_Required task_.
Can you reproduce, word for word, the part of the article below about the song "Red" starting with "2009 single by" and going on through "Columbia record label."?

Single by Daniel Merriweather

from the album Love & War
- Released: 18 May 2009
- Genre: Soul
- Length: 3:53
- Label: Columbia
- Songwriter: Scott McFarnon
- Producer: Mark Ronson

Daniel Merriweather singles chronology
| "Change" (2009) | "Red" (2009) | "Impossible" (2009) |

= Red (Daniel Merriweather song) =

2009 single by Daniel Merriweather

"Red" is the second single released by Daniel Merriweather from his second album, Love & War. The single was released on 18 May 2009. Written by British songwriter Scott McFarnon, it was produced by Mark Ronson, like the rest of the songs on this album. It was released on the Columbia record label.

== Content ==
Merriweather said that this song "is about the blindness of war and the absence of compassion displayed by western administrations. And Communism, specifically communism in Romania. Mainly about Vatra Dornei region."

_Provided information_.

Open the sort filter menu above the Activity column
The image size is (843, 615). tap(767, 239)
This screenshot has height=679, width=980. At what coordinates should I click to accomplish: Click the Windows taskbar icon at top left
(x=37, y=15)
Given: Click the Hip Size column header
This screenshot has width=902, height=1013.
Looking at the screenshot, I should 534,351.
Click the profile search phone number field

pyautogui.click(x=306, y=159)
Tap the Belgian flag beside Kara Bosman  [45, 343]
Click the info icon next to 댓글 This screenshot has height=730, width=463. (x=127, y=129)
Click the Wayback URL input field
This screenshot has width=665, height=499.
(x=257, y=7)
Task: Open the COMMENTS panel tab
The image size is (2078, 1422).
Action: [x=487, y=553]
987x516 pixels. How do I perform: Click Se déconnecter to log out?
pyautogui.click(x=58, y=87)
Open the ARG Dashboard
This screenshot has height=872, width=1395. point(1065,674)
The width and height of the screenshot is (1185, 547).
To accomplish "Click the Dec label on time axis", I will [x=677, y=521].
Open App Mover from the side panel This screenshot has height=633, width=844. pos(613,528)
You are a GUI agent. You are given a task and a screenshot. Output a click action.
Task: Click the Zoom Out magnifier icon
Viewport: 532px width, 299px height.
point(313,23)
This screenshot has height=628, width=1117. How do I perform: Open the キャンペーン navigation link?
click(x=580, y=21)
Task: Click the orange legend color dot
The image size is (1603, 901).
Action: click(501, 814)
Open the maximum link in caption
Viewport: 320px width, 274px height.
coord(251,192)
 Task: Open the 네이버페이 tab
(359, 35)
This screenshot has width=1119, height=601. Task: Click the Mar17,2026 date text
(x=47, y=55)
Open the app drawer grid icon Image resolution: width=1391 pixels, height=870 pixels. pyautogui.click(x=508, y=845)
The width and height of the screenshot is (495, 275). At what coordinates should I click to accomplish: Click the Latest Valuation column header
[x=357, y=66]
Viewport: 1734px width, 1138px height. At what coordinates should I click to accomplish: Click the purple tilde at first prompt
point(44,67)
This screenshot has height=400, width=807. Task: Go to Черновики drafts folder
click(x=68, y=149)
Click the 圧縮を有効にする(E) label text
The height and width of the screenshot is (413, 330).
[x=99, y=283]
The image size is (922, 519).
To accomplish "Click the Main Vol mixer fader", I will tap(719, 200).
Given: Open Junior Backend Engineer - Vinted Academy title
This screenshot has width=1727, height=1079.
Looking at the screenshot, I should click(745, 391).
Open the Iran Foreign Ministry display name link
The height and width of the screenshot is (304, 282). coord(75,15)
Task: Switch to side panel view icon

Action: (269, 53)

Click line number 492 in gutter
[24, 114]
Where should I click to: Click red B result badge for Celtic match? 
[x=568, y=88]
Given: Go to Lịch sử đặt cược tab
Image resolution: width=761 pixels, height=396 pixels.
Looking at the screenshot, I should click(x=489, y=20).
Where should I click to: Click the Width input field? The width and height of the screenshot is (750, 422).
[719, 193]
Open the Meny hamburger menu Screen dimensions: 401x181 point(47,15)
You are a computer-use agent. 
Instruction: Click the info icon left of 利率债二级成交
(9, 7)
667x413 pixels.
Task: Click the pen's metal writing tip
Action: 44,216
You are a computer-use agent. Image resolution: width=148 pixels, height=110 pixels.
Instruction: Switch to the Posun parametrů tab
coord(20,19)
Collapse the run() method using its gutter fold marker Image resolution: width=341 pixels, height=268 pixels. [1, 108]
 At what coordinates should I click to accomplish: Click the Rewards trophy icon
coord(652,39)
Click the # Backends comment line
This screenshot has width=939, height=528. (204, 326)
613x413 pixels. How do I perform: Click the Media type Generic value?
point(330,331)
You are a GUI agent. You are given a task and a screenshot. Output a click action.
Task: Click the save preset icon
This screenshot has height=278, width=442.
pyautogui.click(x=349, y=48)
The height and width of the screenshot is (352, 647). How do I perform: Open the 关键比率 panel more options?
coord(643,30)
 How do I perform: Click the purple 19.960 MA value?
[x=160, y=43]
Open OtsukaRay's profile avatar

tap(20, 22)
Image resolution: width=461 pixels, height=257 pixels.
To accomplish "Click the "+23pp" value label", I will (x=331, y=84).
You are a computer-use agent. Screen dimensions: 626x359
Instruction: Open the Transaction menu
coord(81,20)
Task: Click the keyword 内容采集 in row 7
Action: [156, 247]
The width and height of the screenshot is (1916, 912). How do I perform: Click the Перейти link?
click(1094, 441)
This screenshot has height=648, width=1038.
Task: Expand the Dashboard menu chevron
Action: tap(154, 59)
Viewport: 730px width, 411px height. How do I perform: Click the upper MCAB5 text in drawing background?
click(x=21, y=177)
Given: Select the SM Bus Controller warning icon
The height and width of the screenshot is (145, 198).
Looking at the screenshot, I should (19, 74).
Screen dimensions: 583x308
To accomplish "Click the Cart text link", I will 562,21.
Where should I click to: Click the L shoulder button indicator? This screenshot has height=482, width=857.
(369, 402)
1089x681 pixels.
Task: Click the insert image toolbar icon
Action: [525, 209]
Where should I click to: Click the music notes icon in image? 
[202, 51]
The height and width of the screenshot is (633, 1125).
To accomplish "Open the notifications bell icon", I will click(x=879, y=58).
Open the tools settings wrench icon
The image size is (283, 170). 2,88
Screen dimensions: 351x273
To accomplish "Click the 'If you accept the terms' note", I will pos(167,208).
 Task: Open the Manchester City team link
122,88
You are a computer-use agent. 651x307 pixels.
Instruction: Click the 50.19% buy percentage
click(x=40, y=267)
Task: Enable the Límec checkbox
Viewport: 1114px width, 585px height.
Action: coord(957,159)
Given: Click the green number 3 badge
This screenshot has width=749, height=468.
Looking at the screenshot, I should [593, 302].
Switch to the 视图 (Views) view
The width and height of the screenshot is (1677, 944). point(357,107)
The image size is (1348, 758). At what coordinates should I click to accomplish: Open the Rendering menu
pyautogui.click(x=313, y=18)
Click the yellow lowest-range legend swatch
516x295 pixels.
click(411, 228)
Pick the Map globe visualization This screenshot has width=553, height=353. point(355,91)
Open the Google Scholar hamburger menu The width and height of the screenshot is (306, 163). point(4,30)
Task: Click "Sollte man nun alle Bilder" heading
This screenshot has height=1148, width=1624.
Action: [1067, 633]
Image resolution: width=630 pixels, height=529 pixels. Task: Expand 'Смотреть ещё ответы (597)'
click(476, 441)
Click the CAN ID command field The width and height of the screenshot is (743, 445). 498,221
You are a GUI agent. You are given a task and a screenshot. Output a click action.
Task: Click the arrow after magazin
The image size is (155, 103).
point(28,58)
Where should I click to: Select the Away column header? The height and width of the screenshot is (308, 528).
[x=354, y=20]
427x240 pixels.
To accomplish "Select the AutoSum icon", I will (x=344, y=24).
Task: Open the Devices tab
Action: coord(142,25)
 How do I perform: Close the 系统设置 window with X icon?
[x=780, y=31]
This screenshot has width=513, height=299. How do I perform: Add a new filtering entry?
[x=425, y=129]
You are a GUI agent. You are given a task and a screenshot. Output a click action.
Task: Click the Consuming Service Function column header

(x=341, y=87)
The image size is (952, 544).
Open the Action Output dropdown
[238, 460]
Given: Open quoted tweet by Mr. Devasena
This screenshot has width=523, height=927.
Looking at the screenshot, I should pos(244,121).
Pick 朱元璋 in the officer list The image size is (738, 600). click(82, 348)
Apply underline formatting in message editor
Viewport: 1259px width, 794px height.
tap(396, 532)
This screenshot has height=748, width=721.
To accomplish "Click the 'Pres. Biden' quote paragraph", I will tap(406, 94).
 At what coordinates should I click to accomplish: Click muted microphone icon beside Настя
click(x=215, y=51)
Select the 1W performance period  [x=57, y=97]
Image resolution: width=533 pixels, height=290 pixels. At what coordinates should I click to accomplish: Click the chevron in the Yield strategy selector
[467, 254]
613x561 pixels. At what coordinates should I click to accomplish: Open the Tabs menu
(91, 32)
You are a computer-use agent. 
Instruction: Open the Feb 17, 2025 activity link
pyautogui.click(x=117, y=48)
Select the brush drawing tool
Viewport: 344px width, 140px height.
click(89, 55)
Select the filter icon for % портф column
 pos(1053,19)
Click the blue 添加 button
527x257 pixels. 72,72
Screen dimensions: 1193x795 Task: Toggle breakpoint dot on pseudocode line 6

_The completed task_.
2009 single by Daniel Merriweather

"Red" is the second single released by Daniel Merriweather from his second album, Love & War. The single was released on 18 May 2009. Written by British songwriter Scott McFarnon, it was produced by Mark Ronson, like the rest of the songs on this album. It was released on the Columbia record label.